What you need to do: Examine the entries and show every line in which the word "Cable" is found.

Records supplied:
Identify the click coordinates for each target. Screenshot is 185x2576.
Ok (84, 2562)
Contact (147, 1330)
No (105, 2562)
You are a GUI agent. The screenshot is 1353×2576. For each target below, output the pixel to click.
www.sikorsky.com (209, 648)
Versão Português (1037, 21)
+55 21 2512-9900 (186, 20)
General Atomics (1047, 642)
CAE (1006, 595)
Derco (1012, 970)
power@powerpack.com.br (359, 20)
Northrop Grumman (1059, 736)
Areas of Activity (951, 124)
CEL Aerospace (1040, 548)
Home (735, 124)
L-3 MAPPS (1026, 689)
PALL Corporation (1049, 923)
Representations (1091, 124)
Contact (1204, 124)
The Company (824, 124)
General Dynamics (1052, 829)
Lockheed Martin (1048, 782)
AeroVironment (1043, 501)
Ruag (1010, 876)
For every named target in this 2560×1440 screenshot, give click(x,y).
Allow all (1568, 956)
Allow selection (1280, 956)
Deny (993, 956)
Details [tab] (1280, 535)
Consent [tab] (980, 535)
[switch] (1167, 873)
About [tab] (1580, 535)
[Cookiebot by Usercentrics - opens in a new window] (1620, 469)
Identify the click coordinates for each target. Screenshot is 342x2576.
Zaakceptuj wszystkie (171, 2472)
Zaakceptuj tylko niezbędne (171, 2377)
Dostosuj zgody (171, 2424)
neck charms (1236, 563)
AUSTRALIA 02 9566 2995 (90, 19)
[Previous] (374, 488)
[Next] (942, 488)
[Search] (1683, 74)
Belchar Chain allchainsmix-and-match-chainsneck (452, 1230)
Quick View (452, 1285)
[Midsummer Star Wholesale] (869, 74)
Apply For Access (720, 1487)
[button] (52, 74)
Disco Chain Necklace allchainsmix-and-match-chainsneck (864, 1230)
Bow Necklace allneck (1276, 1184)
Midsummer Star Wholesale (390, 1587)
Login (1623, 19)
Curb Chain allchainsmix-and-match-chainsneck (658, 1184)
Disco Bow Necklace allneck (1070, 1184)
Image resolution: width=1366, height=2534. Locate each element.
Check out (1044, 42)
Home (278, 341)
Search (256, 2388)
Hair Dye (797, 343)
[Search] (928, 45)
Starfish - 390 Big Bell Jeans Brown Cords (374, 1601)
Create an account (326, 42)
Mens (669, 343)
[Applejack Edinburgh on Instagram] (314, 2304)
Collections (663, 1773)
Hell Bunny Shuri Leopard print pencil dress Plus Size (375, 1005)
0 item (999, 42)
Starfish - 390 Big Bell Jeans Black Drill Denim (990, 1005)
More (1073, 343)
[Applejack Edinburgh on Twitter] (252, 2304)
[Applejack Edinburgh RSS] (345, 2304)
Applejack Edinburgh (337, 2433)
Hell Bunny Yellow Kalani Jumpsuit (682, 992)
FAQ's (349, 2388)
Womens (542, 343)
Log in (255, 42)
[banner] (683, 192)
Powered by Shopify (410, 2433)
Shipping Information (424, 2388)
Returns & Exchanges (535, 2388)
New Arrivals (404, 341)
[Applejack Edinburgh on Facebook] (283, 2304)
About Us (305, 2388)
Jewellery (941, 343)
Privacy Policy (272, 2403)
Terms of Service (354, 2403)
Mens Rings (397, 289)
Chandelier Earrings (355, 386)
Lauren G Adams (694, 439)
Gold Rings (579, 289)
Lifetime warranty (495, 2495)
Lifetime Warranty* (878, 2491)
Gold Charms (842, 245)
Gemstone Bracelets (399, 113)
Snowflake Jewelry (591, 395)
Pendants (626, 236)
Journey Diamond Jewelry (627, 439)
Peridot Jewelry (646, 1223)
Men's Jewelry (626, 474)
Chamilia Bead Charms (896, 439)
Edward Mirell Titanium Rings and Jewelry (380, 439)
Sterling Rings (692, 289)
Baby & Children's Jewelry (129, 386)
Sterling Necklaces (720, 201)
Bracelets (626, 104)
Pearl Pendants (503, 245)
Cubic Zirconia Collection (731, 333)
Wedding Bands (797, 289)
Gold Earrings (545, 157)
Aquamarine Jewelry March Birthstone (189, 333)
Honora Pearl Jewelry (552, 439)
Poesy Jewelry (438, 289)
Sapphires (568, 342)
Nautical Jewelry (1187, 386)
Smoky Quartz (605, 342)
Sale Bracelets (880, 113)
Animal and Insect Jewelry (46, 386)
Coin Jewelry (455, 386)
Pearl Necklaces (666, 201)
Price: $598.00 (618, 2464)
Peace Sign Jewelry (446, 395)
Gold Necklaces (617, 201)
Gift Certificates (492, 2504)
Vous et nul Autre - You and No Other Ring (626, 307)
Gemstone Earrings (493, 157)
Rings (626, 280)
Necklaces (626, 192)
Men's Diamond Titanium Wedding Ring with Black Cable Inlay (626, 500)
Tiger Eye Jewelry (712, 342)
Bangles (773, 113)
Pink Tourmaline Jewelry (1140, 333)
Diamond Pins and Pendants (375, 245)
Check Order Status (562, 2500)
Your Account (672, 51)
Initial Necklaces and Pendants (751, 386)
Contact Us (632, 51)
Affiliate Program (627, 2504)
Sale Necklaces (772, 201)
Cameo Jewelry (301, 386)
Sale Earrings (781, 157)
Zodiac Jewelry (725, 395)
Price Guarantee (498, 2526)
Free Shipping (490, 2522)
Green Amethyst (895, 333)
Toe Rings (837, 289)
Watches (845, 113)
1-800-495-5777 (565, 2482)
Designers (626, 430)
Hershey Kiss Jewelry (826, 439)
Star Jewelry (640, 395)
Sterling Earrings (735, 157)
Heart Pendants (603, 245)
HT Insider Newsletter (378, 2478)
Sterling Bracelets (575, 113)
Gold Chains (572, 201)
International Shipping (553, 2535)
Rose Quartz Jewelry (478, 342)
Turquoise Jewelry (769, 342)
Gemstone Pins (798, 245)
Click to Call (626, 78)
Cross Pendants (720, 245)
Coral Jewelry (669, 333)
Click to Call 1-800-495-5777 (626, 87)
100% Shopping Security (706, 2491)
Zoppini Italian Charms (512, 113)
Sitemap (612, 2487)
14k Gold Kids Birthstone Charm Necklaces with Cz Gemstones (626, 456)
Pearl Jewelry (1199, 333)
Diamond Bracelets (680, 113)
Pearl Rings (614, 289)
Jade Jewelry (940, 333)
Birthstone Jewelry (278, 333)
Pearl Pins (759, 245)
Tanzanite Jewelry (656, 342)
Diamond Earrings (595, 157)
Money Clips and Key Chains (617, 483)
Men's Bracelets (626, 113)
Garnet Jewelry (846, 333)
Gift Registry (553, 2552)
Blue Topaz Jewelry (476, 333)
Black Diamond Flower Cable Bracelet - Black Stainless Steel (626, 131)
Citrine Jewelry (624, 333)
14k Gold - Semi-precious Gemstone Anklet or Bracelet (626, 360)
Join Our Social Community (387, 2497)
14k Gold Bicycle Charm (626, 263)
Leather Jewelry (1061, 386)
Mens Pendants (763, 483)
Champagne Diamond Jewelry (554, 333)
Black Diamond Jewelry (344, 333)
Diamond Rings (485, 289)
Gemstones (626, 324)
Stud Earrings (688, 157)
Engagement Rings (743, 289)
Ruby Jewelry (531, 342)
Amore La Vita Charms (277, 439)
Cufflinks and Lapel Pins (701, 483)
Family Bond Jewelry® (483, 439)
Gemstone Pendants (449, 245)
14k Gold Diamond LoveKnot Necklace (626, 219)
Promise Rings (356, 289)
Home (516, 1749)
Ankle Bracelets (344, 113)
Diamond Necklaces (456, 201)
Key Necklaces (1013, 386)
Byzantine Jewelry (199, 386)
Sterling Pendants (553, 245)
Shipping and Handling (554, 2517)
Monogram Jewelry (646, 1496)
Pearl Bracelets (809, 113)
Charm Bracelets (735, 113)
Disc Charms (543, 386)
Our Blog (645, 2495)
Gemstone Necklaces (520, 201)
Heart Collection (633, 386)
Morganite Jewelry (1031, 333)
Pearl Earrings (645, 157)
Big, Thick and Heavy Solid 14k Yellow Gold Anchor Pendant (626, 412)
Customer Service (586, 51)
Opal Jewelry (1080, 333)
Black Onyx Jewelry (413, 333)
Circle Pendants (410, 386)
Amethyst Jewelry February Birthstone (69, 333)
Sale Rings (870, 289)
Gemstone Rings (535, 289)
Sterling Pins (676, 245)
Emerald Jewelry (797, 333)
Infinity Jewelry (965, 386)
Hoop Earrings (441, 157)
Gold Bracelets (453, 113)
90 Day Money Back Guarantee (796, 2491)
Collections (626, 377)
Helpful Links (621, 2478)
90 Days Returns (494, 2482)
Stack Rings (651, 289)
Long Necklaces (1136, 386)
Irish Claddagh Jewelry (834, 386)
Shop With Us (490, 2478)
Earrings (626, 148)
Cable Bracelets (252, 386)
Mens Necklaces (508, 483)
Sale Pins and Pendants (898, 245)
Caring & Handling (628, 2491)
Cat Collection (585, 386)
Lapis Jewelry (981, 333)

Task solution:
Men's Diamond Titanium Wedding Ring with Black Cable Inlay (626, 500)
Black Diamond Flower Cable Bracelet - Black Stainless Steel (626, 131)
Cable Bracelets (252, 386)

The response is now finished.